Mark Mori is an Academy Award-nominated and Emmy Award-winning American documentary filmmaker, television producer and screenwriter of documentary and reality television series and specials. Mori is the president and founder of Single Spark Pictures.

==Film==
===Building Bombs===
Mori's first documentary film Building Bombs had a limited theatrical release in 1989. It was nominated for a 1990 Academy Award and was re-released in 1991. Mori produced and directed the film with Susan J. Robinson. Narrated by Jane Alexander, the film documents the Savannah River Plant nuclear bomb factory in Aiken, South Carolina which was used to make vast quantities of fissile material for the United States nuclear arsenal. Building Bombs was restored by the Academy Film Archive and re-released in 2024.

===Blood Ties: The Life and Work of Sally Mann===
Blood Ties: The Life and Work of Sally Mann is a 1994 short subject documentary film directed by Steven Cantor. Mori was the Executive Producer on the film. It was nominated for an Academy Award for Best Documentary Short Subject.

===The Fire This Time===
Mori co-produced The Fire This Time, a 1993 documentary examining the causes and aftermath of the 1992 Los Angeles riots. The film was nominated for the Grand Jury Prize at the Sundance Film Festival and later received a Writers Guild of America nomination in the Current Affairs category.

• **Required actions**:
1) In the Mark Mori text, who narrated Building Bombs?
2) Continue the Mark Mori text from its last sentence.
The material that comes after the Mark Mori text is separate from it.

• **Dataset content**:
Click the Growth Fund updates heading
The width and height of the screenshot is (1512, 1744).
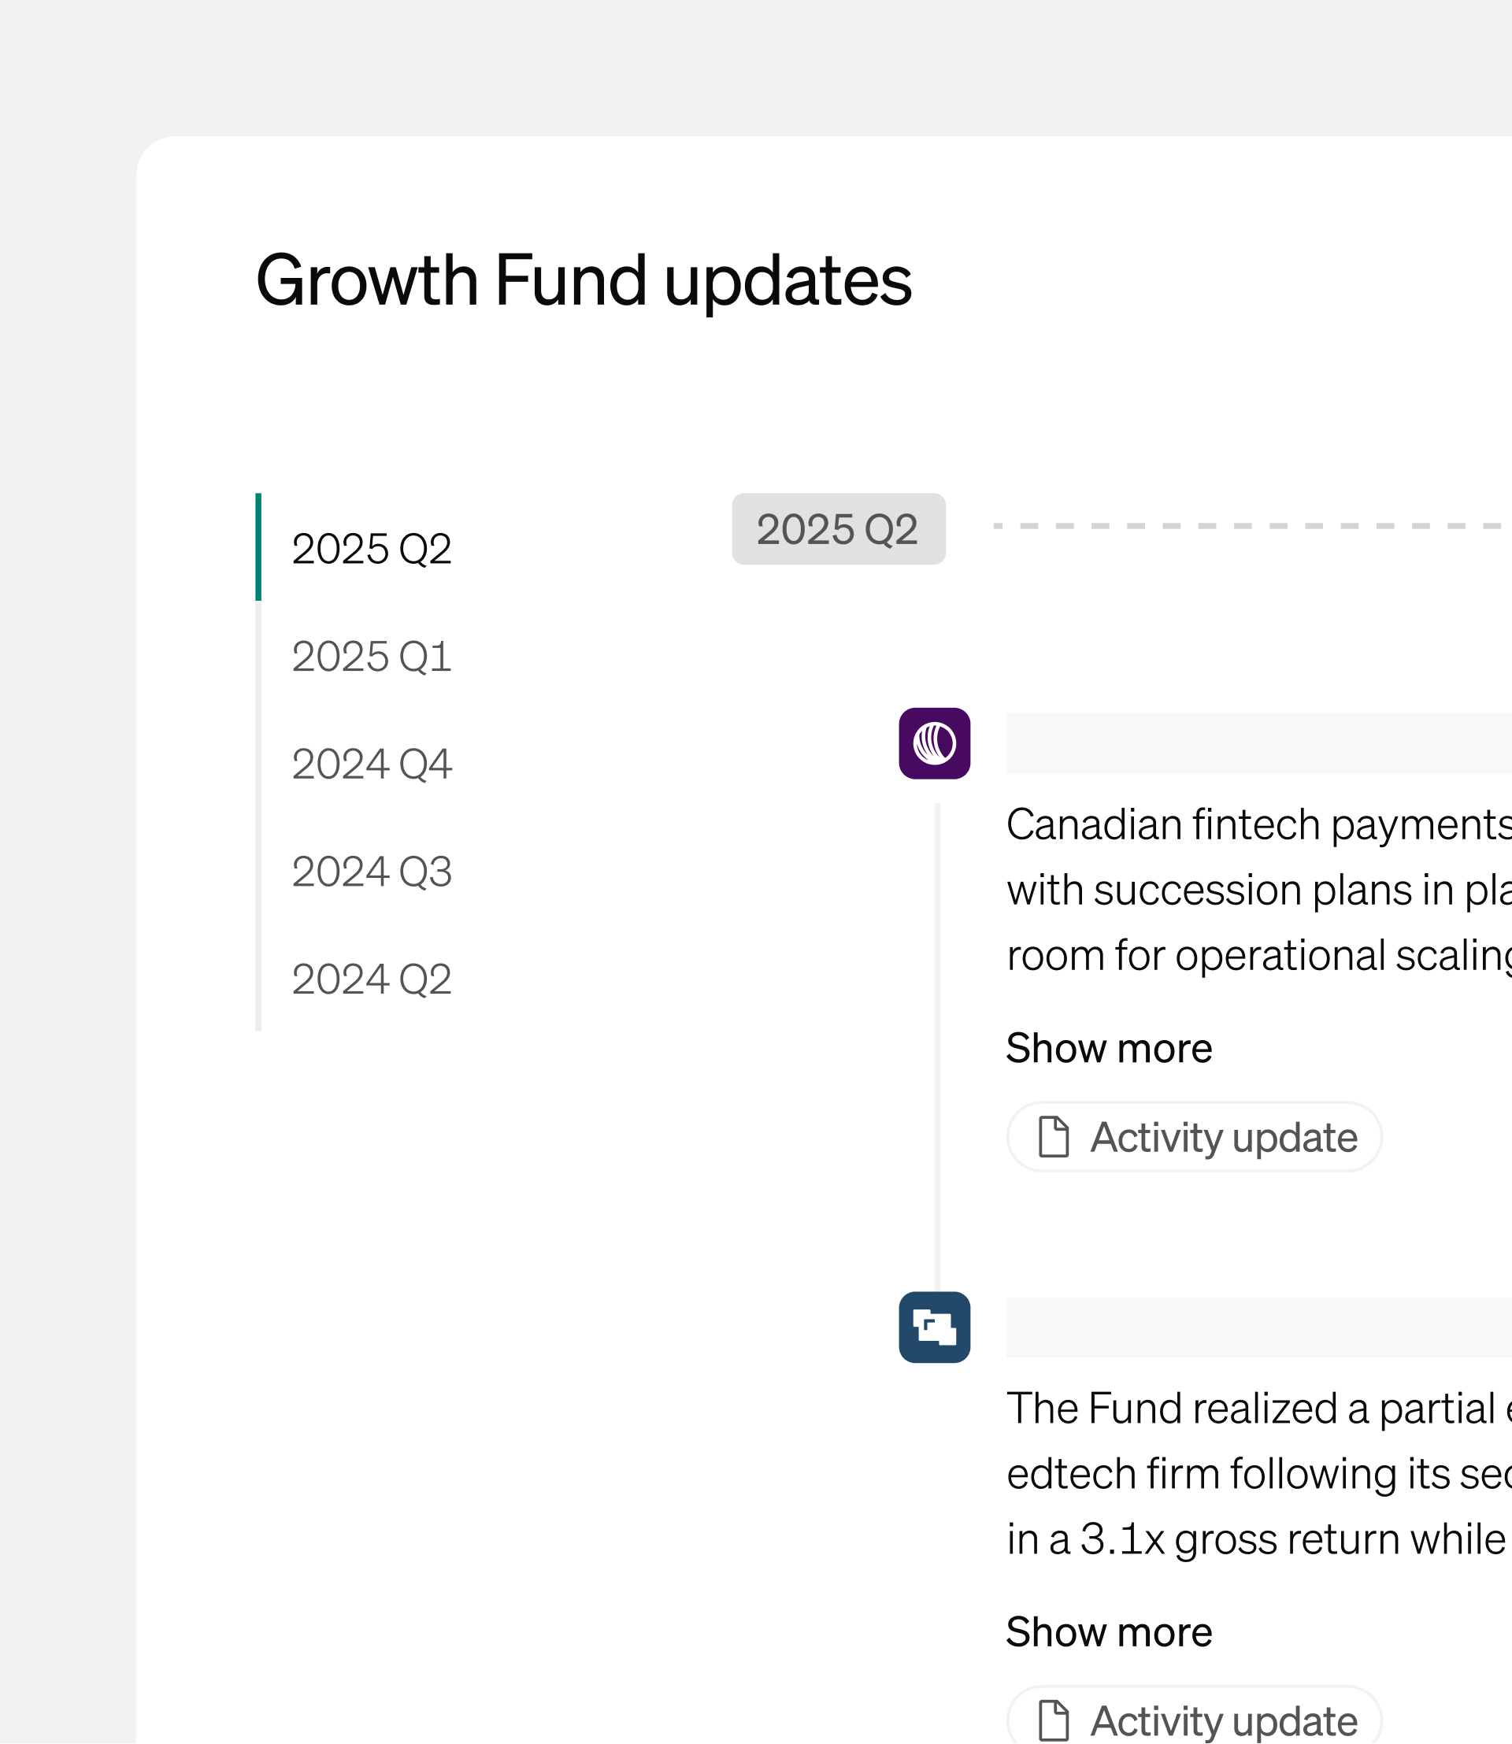point(583,280)
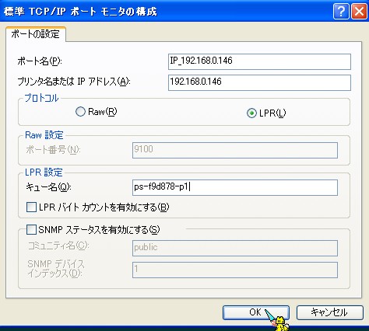Focus the ポート名 input field
The image size is (369, 331).
(259, 61)
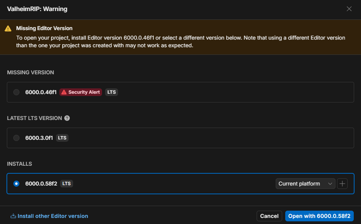
Task: Click the warning triangle icon in the banner
Action: (8, 28)
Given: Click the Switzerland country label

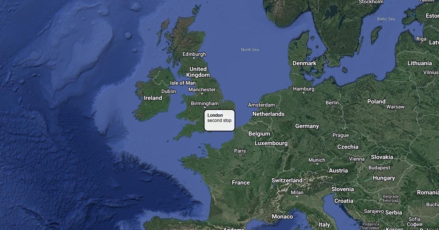Looking at the screenshot, I should pos(287,180).
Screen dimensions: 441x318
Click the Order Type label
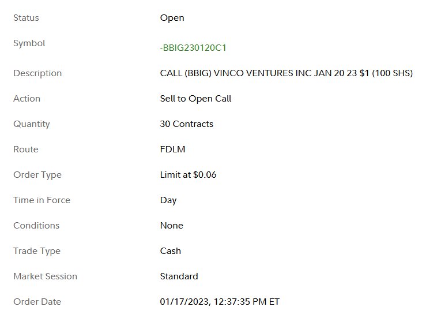tap(37, 175)
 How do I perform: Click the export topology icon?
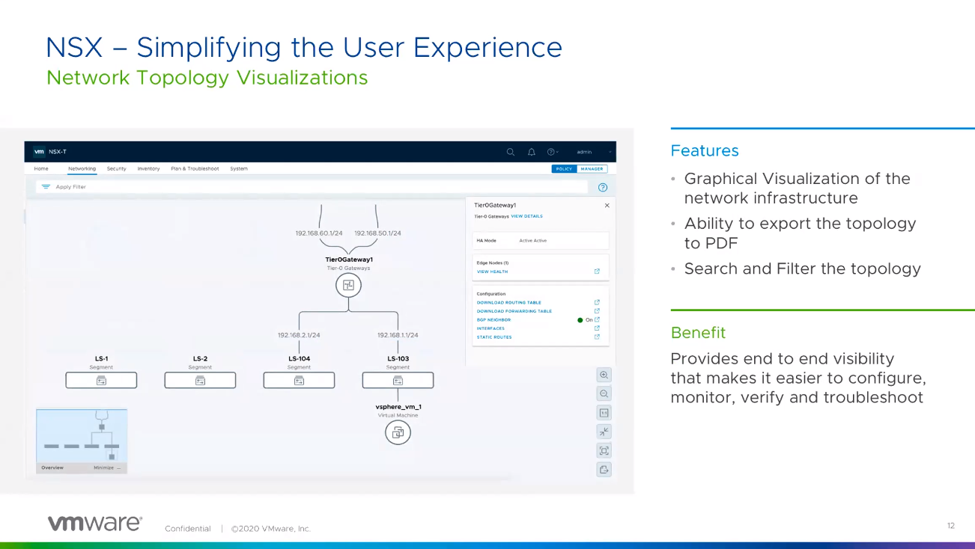coord(604,470)
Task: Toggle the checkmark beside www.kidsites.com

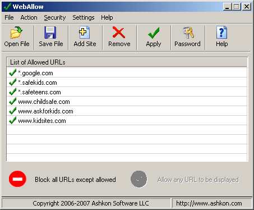Action: pos(13,120)
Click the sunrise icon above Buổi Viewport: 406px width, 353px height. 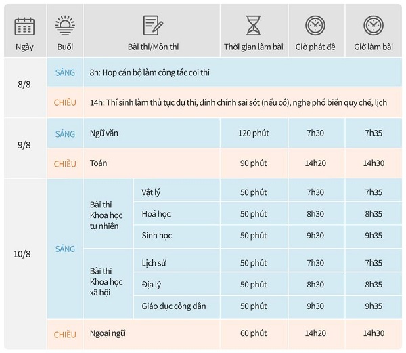click(65, 25)
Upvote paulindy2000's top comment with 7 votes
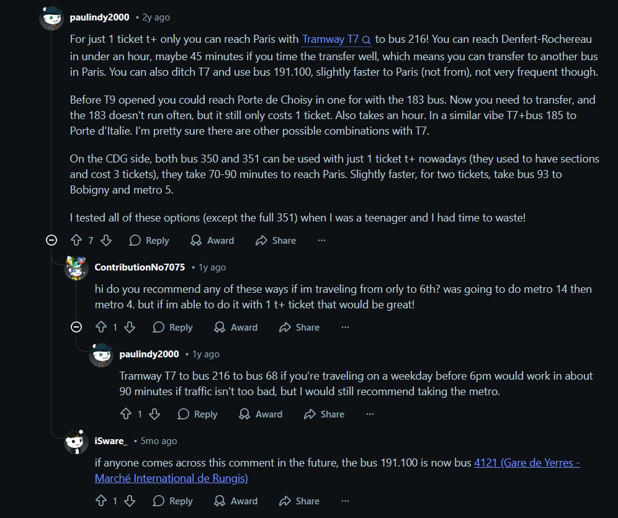Screen dimensions: 618x518 click(76, 240)
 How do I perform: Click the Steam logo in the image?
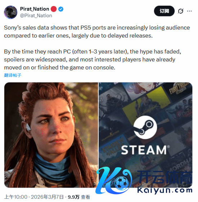click(x=145, y=127)
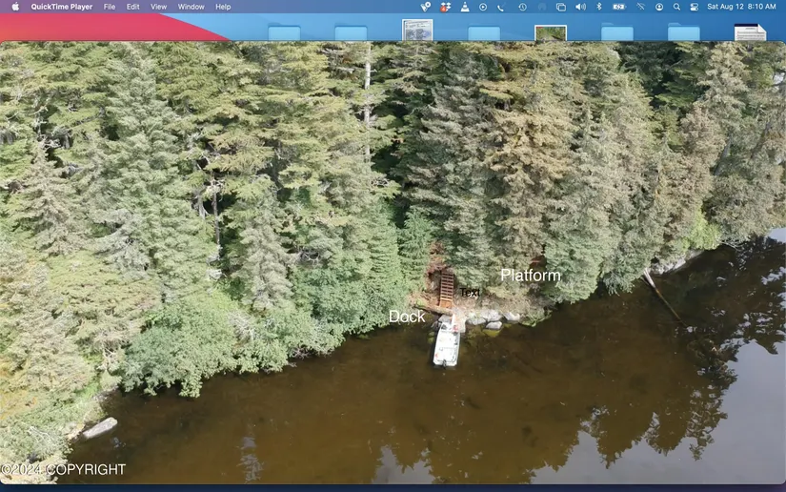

• **Results for the exercise**:
1) Jane Alexander narrated Building Bombs.

2)
=== Bettie Page Reveals All ===
Mori produced and directed Bettie Page Reveals All (2012), a documentary about model Bettie Page featuring one of her final recorded interviews. The film received a theatrical release and won Best Documentary awards at the Garden State Film Festival and CineKink Film Festival.

=== Current projects ===
Mori is executive producer of Exiled from Hollywood: Orson Welles' Lost Masterpiece, a documentary examining the lost director's cut of filmmaker Orson Welles' masterpiece, The Magnificent Ambersons, and his subsequent expulsion from Hollywood.

He also serves as writer, producer, and director of Baristas vs. Billionaires, a documentary about the Starbucks unionization movement in Buffalo, New York and the broader labor organizing efforts of Starbucks workers in the United States.

== Television series ==

===Raw Footage===
Mori was the showrunner and producer on Raw Footage, the first original series on The Independent Film Channel (IFC) hosted Alec Baldwin featuring interviews with independent film directors.

===To Tell The Truth===
Mori was an executive producer on To Tell the Truth, a series of 51 classic documentaries hosted by Alec Baldwin for Turner Classic Movies.

===Wayne Williams and the Atlanta Child Murders===
Mori directed and executive produced Wayne Williams and the Atlanta Child Murders, a true-crime television documentary produced by Court TV. The film explores the infamous Atlanta Child Murders of 1979–1981, delving into the investigation, trial, and conviction of Wayne Williams.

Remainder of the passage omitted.